The most dramatic and lifesaving consequence of the introduction of effective therapy for paroxysmal nocturnal hemoglobinuria (PNH) was a marked reduction in thrombosis risk. In this issue of Blood, Gurnari et al1 address several largely unanswered, but frequently asked, questions in relation to the modern prophylaxis and management of PNH-related thrombosis including the need for prophylactic anticoagulants, the place of direct oral anticoagulants, and the recognition of any new predictors for thromboembolic phenomena.2 The need to improve understanding of thrombosis in this setting is underscored by the natural history of untreated patients with PNH who historically had a high risk of thrombosis, many of which were atypical and resulted in a high rate of premature mortality.3 The reported study was of 267 patients in 4 academic centers in the United States. Patients either had classical hemolytic PNH or aplastic anemia with a clinically significant PNH clonal population of cells. The analysis was of aggregated retrospective data, and patients were investigated and treated according to local clinical standards.

It is important to understand the extent of the clinical problem of thrombosis in patients with PNH. Although the causation of thrombosis in this disease is complex, it has been at least partially elucidated,3 and it is now understandable why prophylactic anticoagulation with heparin products or vitamin K antagonist were minimally efficacious given the indirect effect of direct complement activation and the cellular and biochemical consequences of intravascular hemolysis itself. In initial studies of the C5 inhibitor eculizumab, prophylactic anticoagulation was required to be continued if already in place at trial entry but was not able to be initiated after study entry.4 Although there was a dramatic reduction in thrombosis events after initiation of anti-C5 therapy, anticoagulation had no apparent influence on subsequent thromboembolic events.

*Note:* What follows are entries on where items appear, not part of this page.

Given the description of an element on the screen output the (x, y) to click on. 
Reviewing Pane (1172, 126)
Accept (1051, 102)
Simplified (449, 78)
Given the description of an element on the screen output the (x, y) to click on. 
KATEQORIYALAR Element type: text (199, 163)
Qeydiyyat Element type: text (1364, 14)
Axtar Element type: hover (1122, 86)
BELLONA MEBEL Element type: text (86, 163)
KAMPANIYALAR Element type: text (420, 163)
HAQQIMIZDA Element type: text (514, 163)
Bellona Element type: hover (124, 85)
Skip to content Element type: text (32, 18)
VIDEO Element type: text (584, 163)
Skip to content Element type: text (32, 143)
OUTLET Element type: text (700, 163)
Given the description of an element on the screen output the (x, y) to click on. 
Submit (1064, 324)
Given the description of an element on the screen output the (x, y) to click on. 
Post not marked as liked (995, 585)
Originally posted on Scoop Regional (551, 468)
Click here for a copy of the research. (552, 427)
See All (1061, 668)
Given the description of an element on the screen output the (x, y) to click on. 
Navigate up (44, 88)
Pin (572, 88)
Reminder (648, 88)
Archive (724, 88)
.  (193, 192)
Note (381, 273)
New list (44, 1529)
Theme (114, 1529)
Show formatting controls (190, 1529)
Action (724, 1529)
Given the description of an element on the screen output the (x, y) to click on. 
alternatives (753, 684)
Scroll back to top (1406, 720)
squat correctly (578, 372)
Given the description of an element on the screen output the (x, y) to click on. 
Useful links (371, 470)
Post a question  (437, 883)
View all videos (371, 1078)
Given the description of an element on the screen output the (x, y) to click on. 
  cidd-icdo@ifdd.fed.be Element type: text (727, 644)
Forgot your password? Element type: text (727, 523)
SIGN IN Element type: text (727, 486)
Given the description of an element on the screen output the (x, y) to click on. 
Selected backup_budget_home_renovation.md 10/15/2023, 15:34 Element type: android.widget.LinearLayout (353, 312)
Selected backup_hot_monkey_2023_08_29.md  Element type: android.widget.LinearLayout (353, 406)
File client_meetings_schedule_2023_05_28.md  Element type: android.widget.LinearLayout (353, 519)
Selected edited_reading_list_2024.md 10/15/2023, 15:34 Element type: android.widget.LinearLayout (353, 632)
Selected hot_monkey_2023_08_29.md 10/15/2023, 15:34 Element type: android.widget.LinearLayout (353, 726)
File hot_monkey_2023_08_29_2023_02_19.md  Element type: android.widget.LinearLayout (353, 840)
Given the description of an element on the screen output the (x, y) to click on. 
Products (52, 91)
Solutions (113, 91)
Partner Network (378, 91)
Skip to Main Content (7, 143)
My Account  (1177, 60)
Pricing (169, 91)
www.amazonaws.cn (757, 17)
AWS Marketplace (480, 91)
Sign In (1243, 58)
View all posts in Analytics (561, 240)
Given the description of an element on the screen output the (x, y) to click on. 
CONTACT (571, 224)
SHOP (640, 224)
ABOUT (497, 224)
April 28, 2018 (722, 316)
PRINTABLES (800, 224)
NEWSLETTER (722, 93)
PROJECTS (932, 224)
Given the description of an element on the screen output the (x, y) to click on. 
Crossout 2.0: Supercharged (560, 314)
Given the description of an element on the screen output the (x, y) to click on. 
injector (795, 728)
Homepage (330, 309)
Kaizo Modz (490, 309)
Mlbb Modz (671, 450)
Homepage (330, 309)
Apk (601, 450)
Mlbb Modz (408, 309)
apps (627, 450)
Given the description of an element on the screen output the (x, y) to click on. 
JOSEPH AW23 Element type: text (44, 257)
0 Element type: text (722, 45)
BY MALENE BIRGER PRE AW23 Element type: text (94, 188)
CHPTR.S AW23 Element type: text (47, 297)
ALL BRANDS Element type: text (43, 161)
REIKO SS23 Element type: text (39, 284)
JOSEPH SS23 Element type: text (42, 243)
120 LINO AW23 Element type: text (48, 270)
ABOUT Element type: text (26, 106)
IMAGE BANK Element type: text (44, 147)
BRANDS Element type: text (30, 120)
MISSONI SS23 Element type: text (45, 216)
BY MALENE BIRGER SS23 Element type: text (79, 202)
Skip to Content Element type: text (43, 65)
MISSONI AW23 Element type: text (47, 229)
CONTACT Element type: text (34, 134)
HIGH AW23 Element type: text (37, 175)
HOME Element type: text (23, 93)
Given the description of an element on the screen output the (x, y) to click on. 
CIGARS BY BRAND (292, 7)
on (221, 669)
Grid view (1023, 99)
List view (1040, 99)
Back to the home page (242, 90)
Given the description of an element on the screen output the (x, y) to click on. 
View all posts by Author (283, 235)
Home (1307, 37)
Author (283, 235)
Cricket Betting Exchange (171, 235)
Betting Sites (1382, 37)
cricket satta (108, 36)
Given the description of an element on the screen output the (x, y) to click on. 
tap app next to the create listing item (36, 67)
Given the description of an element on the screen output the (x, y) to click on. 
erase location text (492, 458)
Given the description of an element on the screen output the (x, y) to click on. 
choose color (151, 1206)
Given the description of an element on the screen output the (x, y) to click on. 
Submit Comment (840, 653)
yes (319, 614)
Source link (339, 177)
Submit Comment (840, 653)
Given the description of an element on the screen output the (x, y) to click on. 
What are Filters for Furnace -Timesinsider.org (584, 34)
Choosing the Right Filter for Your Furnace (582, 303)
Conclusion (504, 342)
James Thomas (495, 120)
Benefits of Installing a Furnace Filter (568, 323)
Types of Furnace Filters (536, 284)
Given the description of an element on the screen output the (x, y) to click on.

In this report by Gurnari et al, a slight majority of the patients were not on treatment with anticomplement agents due to the absence of a significant hemolytic phenotype. With reference to thromboembolism, 21% of the patients experienced this, 43% of the events were the initial manifestation of the disease, and 7% of the events occurred when anticomplement therapy was discontinued. The majority of the patients who experienced thromboses while on anticomplement therapy were suboptimal responders to that therapy. As has been shown in other studies, the rate of thromboembolism increased with an increase in both granulocyte and erythrocyte clone size.5 The multivariate analysis done in this study showed a particular correlation with a predominant type II (cells only partially deficient in glycosylphosphatidylinositol-anchored proteins) erythrocyte population.6 Other interesting molecular correlations included that of the variant allele frequency of PIGA and clonal mosaicism, where there were multiple PIGA mutations, being associated with thromboembolism occurrence.

In the management of thrombosis, standard anticoagulation or antiplatelet therapy was immediately commenced except in 1 patient who developed Budd-Chiari syndrome and was unable to receive anticoagulation therapy because of severe thrombocytopenia; the patient subsequently died of progression of this thrombotic phenomenon. Direct-acting oral anticoagulants were used in some patients without apparent inferiority of outcome, confirming preliminary observations from elsewhere.7 Notably, anticoagulants were able to be withdrawn without recurrence in those patients in whom anticomplement therapy was commenced.

The importance of complete and relevant data sets in rare diseases is exemplified by this study. A well-constructed, professionally run academic registry should build on this knowledge and understand the impact of new diagnostics and therapies on this phenomenon and others. Fortunately, the International PNH Interest Group8 has established such a registry (The International PNH Interest Group PNH Registry), which, in the coming years, should be a valuable resource for research into this fascinating disease.

These analyses should encourage confidence and improve accuracy among treating physicians in the prediction and management of thromboembolic phenomena in patients with PNH. The question of whether complement blockade should be used in patients with a predominant type II red blood cell phenotype who do not otherwise meet standard criteria for therapy is intriguing, given the clear association with an increased risk of thromboembolism in this study.

Conflict-of-interest disclosure: J.S. serves on the advisory committee and speaker bureau for, is a consultant to, and receives travel assistance for Alexion Pharmaceuticals; serves on the advisory committee and speaker bureau for, is a consultant to, and receives travel assistance from Sobi Pharmaceuticals; serves on the advisory committee and is a consultant to Novartis; and is a consultant to ADARx, Kira Pharmaceuticals, and Samsun Bioepis.